* _What is expected_:
Replace "Wednesday" with "Tuesday" in the items below, and write out all of the lines again with nothing else altered.

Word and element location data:
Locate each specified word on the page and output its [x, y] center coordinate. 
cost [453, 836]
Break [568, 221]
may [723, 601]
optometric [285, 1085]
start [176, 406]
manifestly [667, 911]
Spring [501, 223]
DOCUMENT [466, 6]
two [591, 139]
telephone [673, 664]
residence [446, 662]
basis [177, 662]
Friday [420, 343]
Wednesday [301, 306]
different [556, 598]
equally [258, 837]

* _Exercise solution_:
Locate each specified word on the page and output its [x, y] center coordinate. 
cost [453, 836]
Break [568, 221]
may [723, 601]
optometric [285, 1085]
start [176, 406]
manifestly [667, 911]
Spring [501, 223]
DOCUMENT [466, 6]
two [591, 139]
telephone [673, 664]
residence [446, 662]
basis [177, 662]
Friday [420, 343]
Tuesday [301, 306]
different [556, 598]
equally [258, 837]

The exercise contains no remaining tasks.